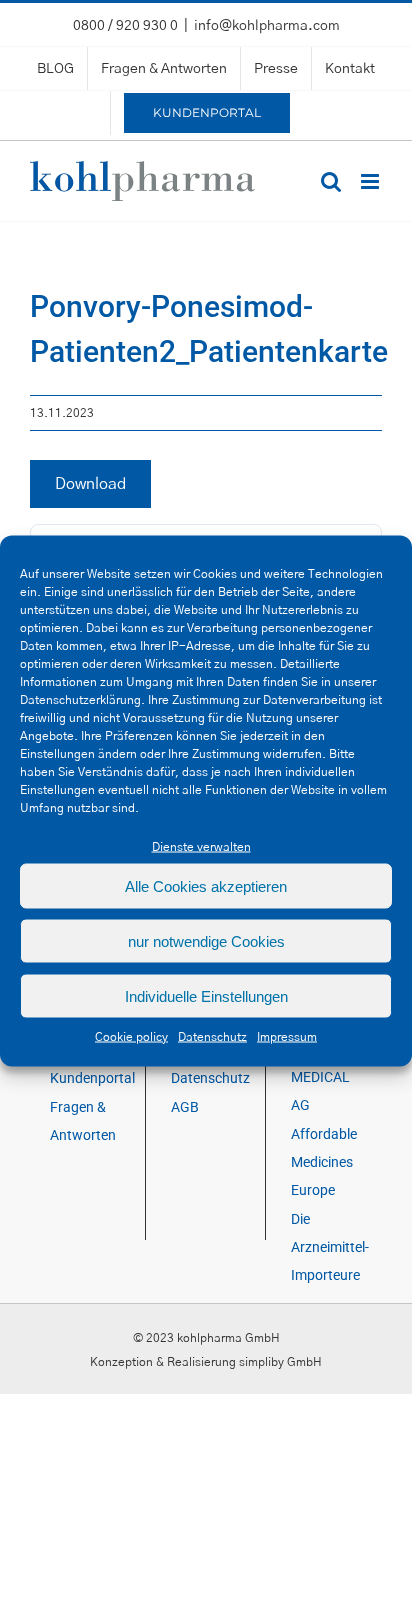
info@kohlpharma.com (267, 26)
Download (90, 484)
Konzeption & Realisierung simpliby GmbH (206, 1362)
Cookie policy (131, 1037)
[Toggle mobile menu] (371, 181)
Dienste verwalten (201, 847)
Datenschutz (212, 1037)
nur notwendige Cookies (206, 940)
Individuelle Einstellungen (206, 995)
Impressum (287, 1037)
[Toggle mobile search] (331, 181)
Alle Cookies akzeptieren (206, 885)
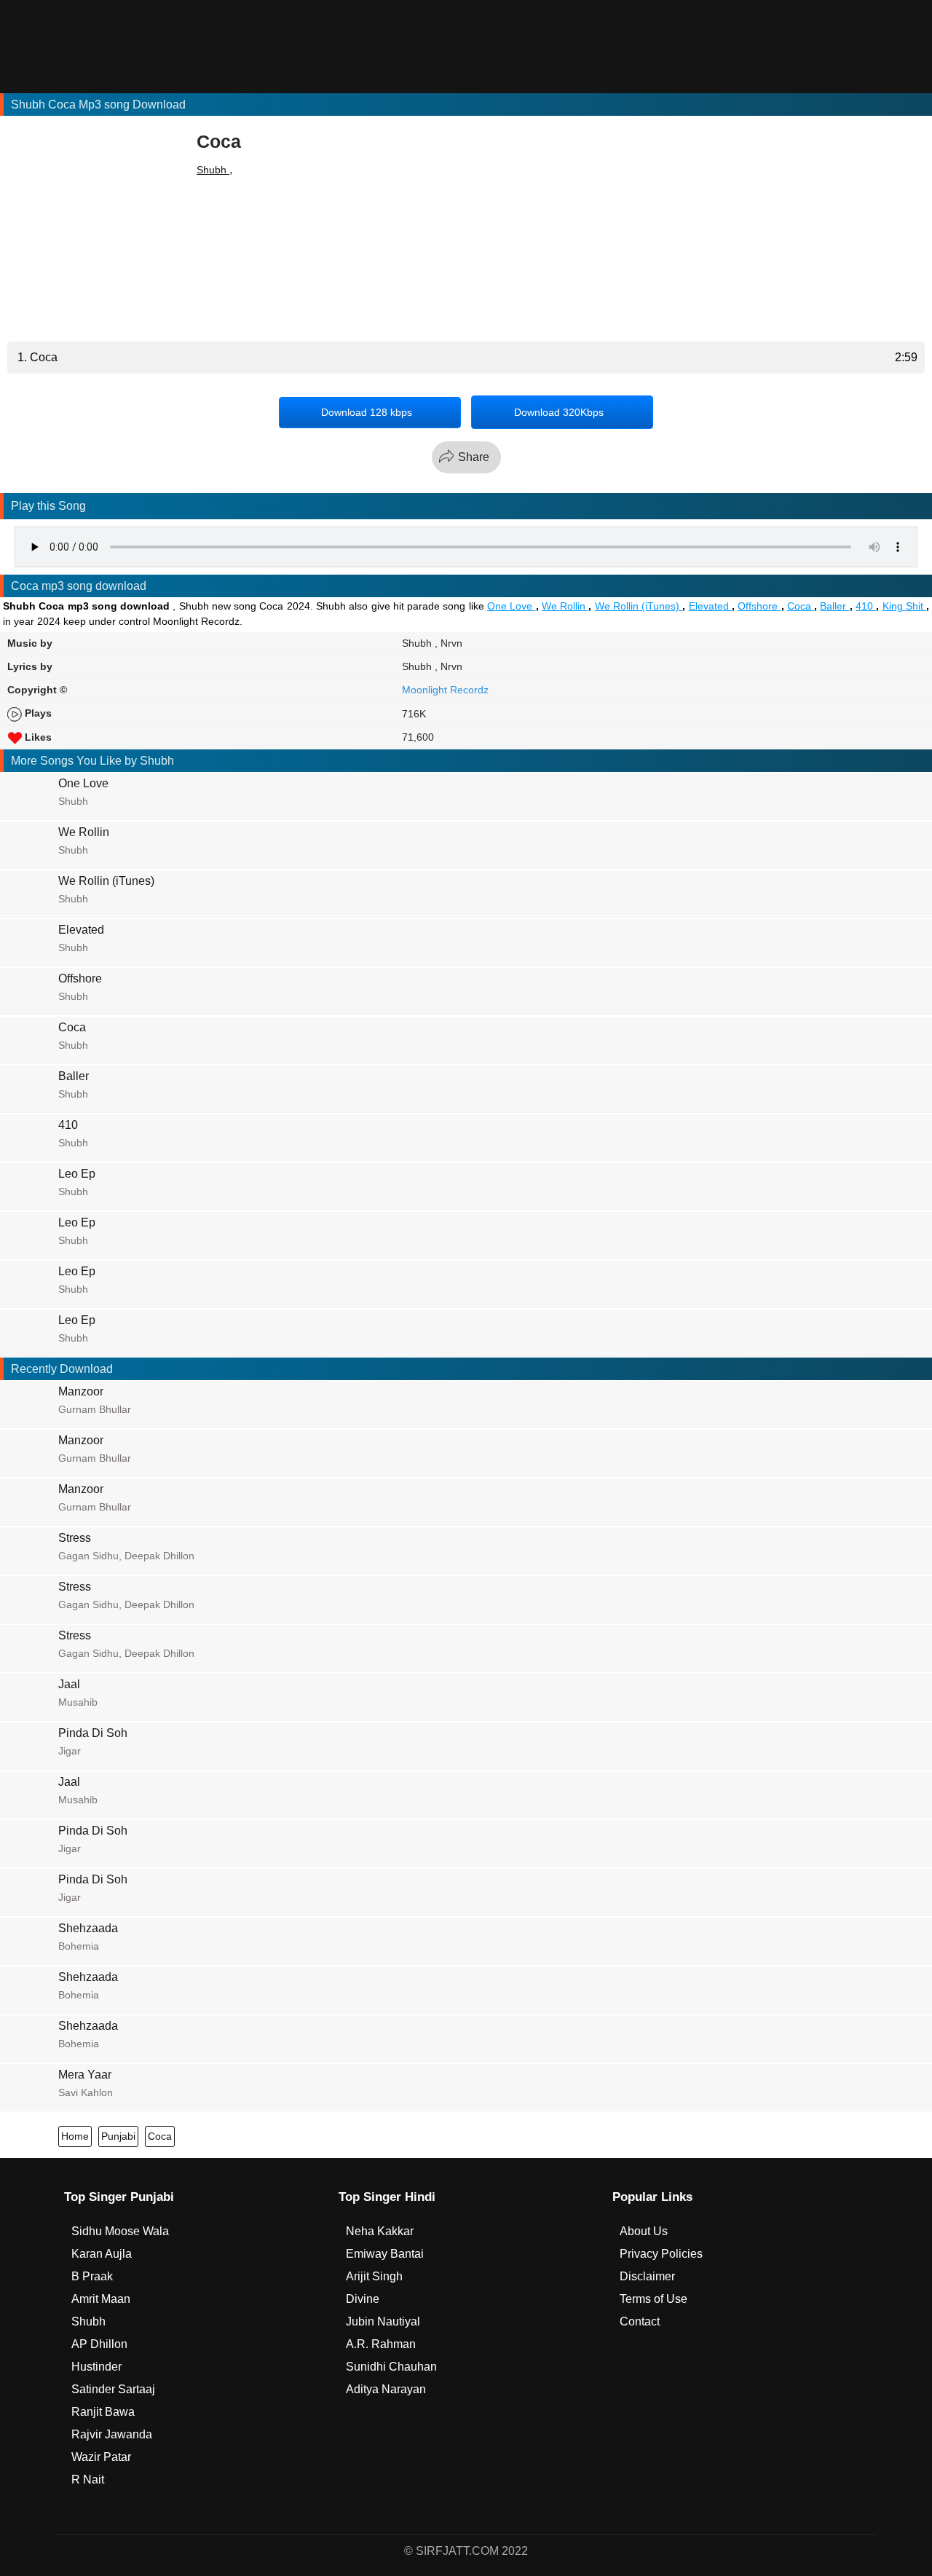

(Exercise objective): Copy every line of the listing that includes the string "Toggle".

(Written answer):
[Toggle mobile menu] (371, 181)
[Toggle mobile search] (331, 181)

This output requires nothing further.